Bangladesh’s digital payment boom is slowing even as cash-driven transactions surge sharply, with new central bank data showing non-digital payments rising 31 per cent in 2024 – over three times faster than digital growth, revealing a widening behavioural divide in the country’s payment ecosystem.
Bangladesh Bank’s Payment Systems Report 2024 shows that digital transactions volume reached 40.31 crore last year, up nearly 10 per cent from 36.67 crore in 2023. But the total value of digital payments barely increased – rising only 1.6 per cent to Tk76,344 crore.
In contrast, non-digital channels – including cash, cheques, paper instruments and over the counter (OTC) transactions – handled 45.49 crore transactions worth Tk1,95,863 crore, making up almost three-fourths of all money moved across the economy.
The data makes clear that Bangladeshis use digital channels more frequently but still rely on cash for the most significant payments.
Currency in circulation rose to Tk3,04,900 crore, a nine percent jump that shows cash remains deeply embedded in daily and business transactions. Mobile financial services reinforce this pattern: although MFS processed more than 730 crore transactions worth Tk17,38,300 crore, nearly two-thirds of these are cash-ins and cash-outs.
Merchant payments remain stuck at about five per cent, underscoring that digital money often returns to cash at the final stage.
Large-value payment behaviour also remains skewed.
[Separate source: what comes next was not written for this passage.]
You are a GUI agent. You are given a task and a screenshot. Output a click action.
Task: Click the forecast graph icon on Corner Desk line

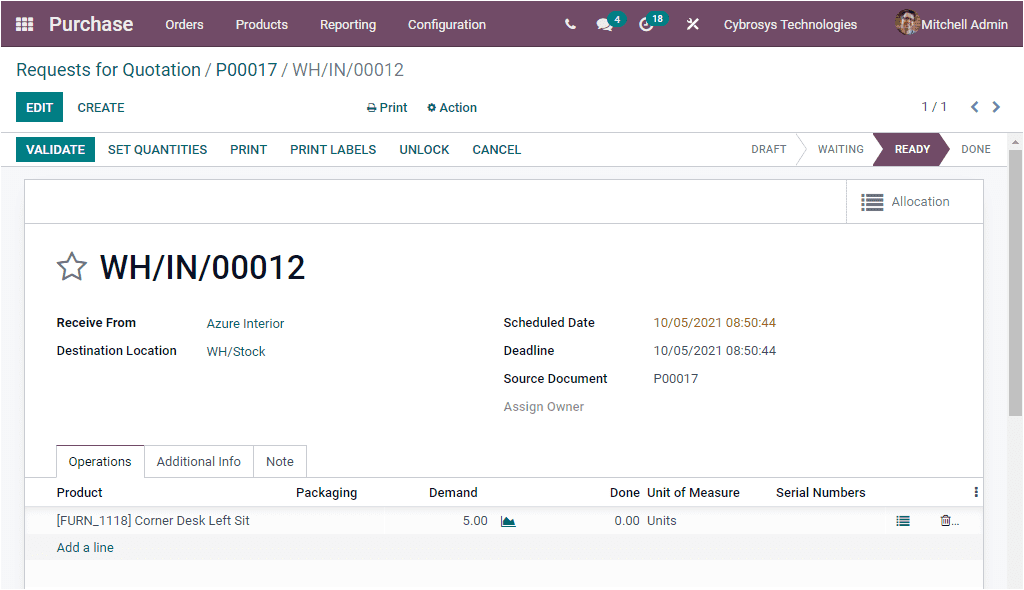click(508, 520)
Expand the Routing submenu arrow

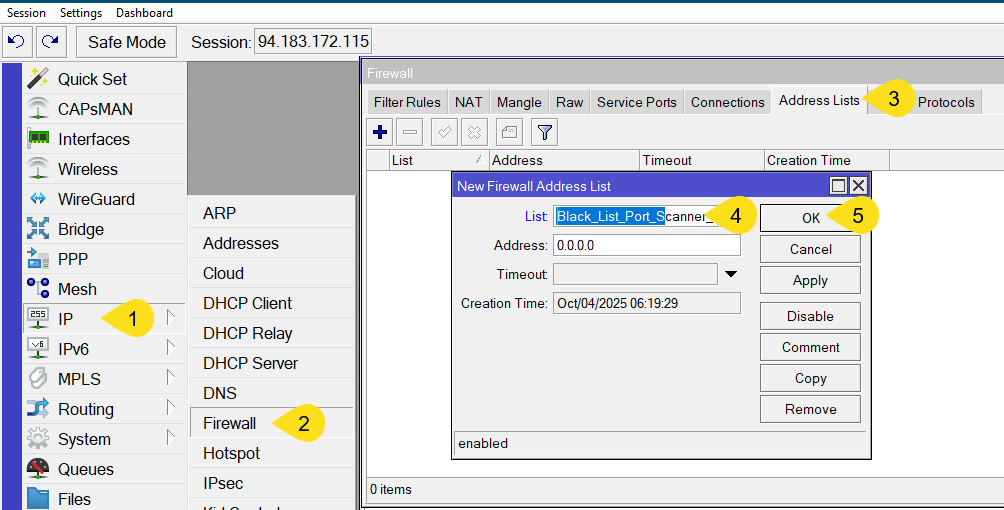tap(170, 408)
The BD-RTGS system continued expanding in 2024, though the average transaction size fell as more mid-value corporate and government payments shifted onto the platform.
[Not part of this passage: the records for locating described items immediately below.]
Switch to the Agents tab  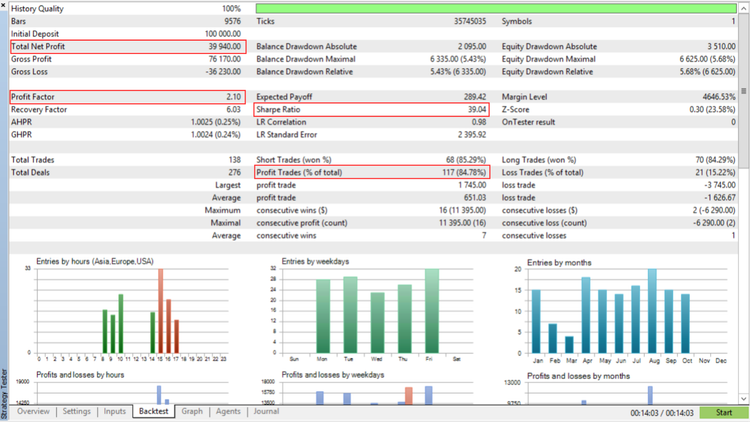pos(228,411)
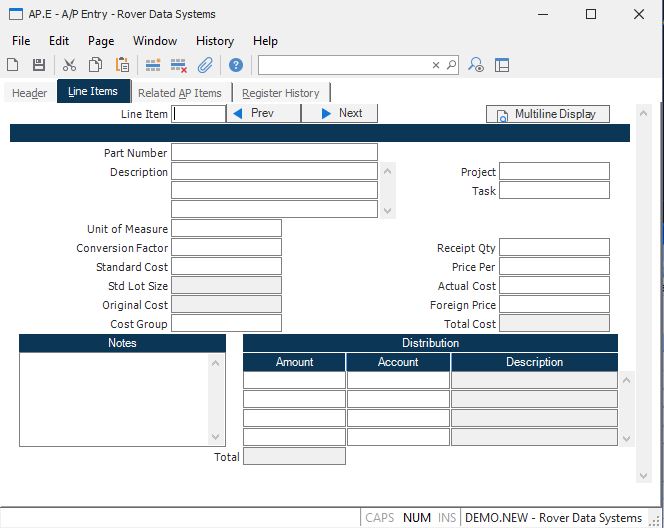664x528 pixels.
Task: Click the Save icon in toolbar
Action: pos(39,65)
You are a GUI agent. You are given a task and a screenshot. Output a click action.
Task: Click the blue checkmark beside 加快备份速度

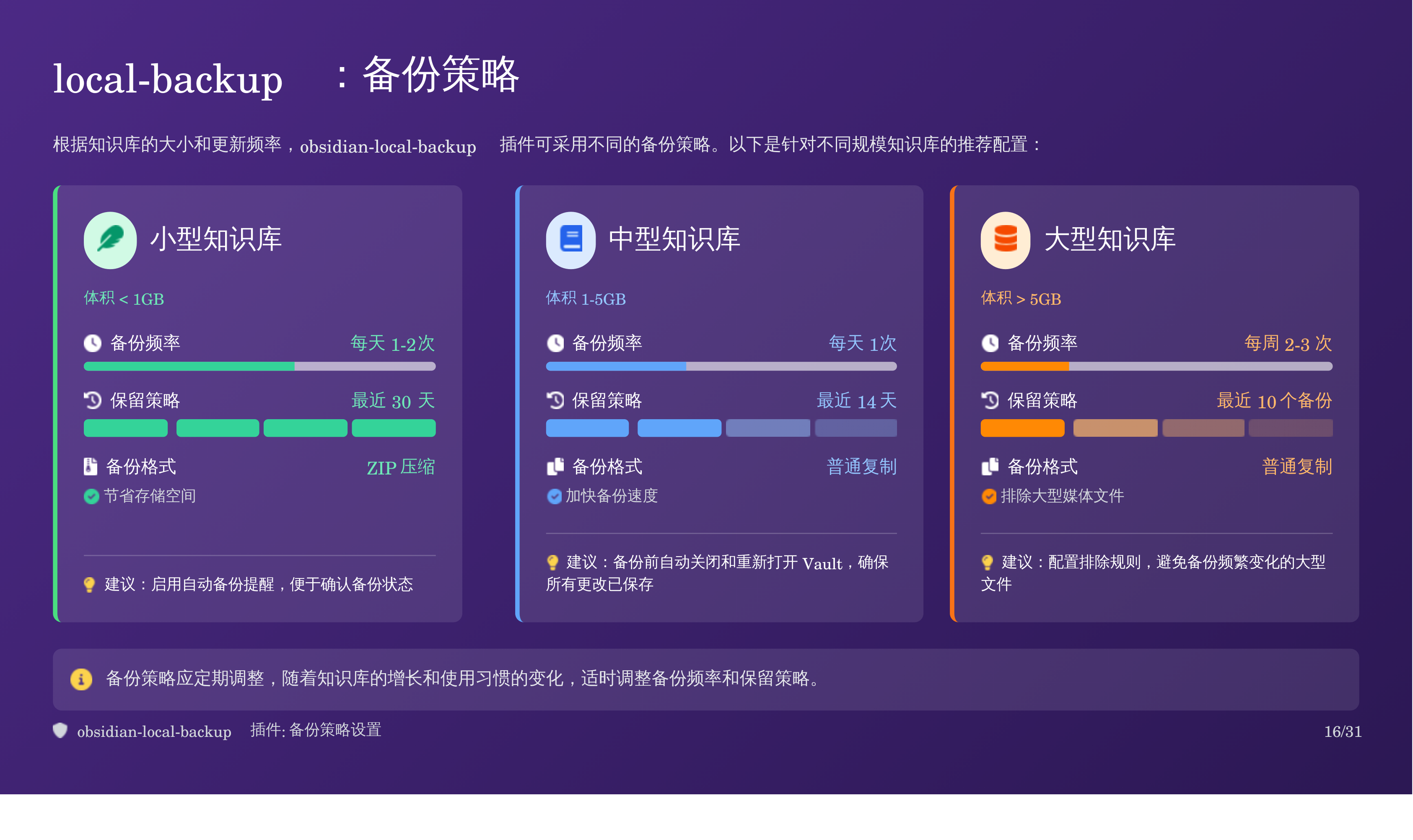pyautogui.click(x=554, y=496)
Cheques, however, continue to dominate formal high-value settlements, clearing over Tk21 lakh crore last year despite major investments in digital rails.
The Tk21 lakh crore cleared through BACPS represents large corporate, government and interbank cheque settlements across the entire financial system, whereas the Tk1,95,863 crore “non-digital” figure reflects only retail and consumer-level transactions, which is why the cheque total is far larger.
Retail digital channels show a similar imbalance. Internet-based fund transfers through NPSB (IBFT) surged to nearly Tk1,96,100 crore, making it the largest digital retail channel by value. Yet ATM withdrawals still dominate by count, signalling that for most users, digital platforms function largely as a bridge to physical cash.
POS and QR payments remain weak because of limited merchant activation and slow consumer adoption. The central bank’s interoperability platform, IDTP (Binimoy), processed only Tk73 crore in 2024, though usage improved toward year-end.
Digital inclusion gaps remain stark. Payment service provider (PSP) account data shows men hold 94 per cent of personal wallets, while women hold only six percent.
Merchant participation is similarly thin: of 1.45 lakh merchants onboarded by payment service operators, only about 3,600 actively transact, limiting the network effects necessary to scale digital commerce.
Regulators expect the Payment and Settlement Systems Act 2024, stronger licensing rules, a domestic card scheme and updated risk-management frameworks to gradually accelerate digital adoption. But senior officials privately concede to TIMES that Bangladesh’s main challenge is behavioural, not technological. The country has built advanced digital rails at remarkable speed, yet the gravitational pull of cash remains overwhelming.